Start with "Come here, lover boy," they suggested. If necessary, escalate to "Oh, lover boy!"
And if he still doesn't answer: "Baby, oh baby, my sweet baby, you're the one."
Peaches & Herb would have been appalled yesterday had they witnessed the Evergreen State Fair's first International Husband-Calling Invitational.
Contestants were judged on the humor, originality and creativity they put into summoning their spouses.
Monroe resident Cheryl Minnick, 49, unleashed the ear-splitting, two-tone call that made audience members wince and compelled judges to name her the first-place winner.
"Shoe-BICK," she bellowed, holding the word's last syllable for a full quarter-minute.

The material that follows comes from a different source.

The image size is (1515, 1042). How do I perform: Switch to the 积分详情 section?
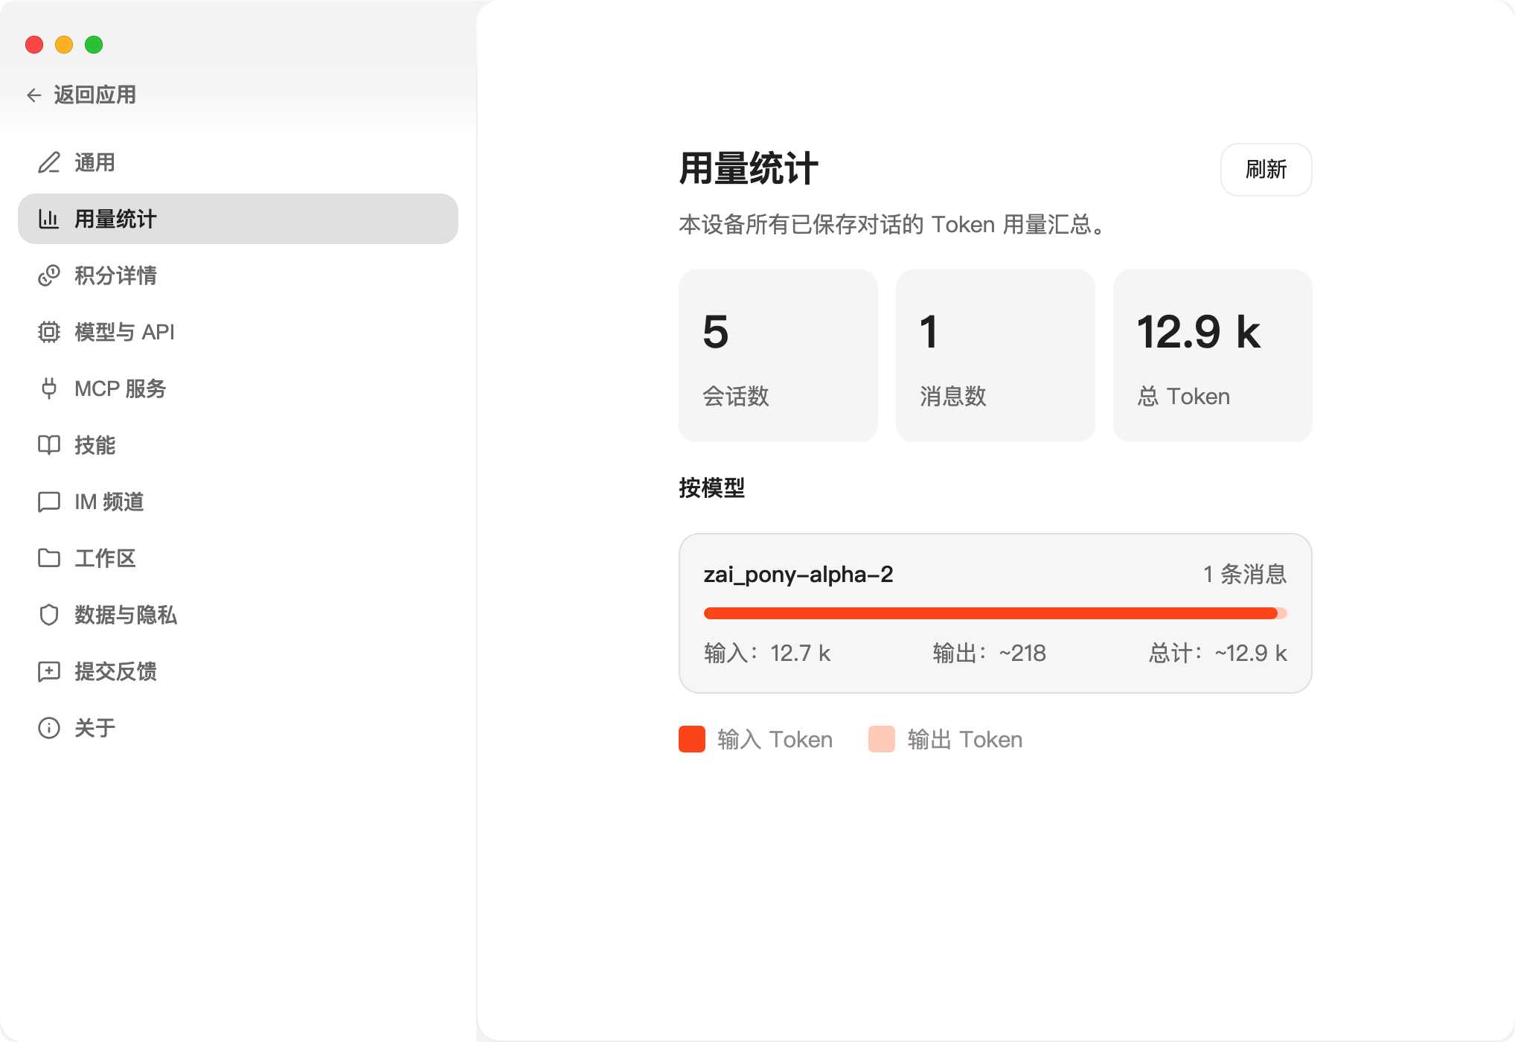click(x=115, y=275)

Two minutes later, Minnick was holding $150 in gift certificates and walking away with a grin on her face. The strange call word, she explained, came from a Russian video she and her husband, Tom, had seen years ago. It developed into the call the family uses to find one another on their 15-acre ranch.
Similar calls had been heard Monday at the fair's hog-calling competition.

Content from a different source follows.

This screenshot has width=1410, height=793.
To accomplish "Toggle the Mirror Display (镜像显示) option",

"Tamer, actually," said fair spokeswoman Elizabeth Grant.
The other two couples in the competition seemed crestfallen. They said they had spent considerable time and thought on their own silly, satirical skits, preparing for a competition that the Evergreen State Fair admits it stole from its Nebraska counterpart.
One wife -- sweetly, though off-key -- had lip-synched barbershop harmonies to her hubby. The other had won her spouse's attention by threatening to have sex with him. Happily, the rules forbade nudity.
The competition's four judges -- a single businessman, a Baptist pastor who performs a lot of marriages, a Catholic deacon who does marriage counseling and a divorce attorney -- were intended to represent "four phases of relationships," Grant said.
The judges agreed that those roles were irrelevant and that the competition said little about marital dynamics within the participating couples. But competing did require a shared sense of fun and the ability to work together, noted Bob Dolan, deacon at St. Elizabeth Ann Seton church in Mill Creek.
Before the performance began, audience member Julie Cwinar of Seattle said she and her family had come just for the contest's entertainment value. But, she noted, the competition might have a point, because "selective hearing is a universal."
To which her husband, Dan Friedmann, promptly retorted, "So I'm wondering where the wife-calling competition is."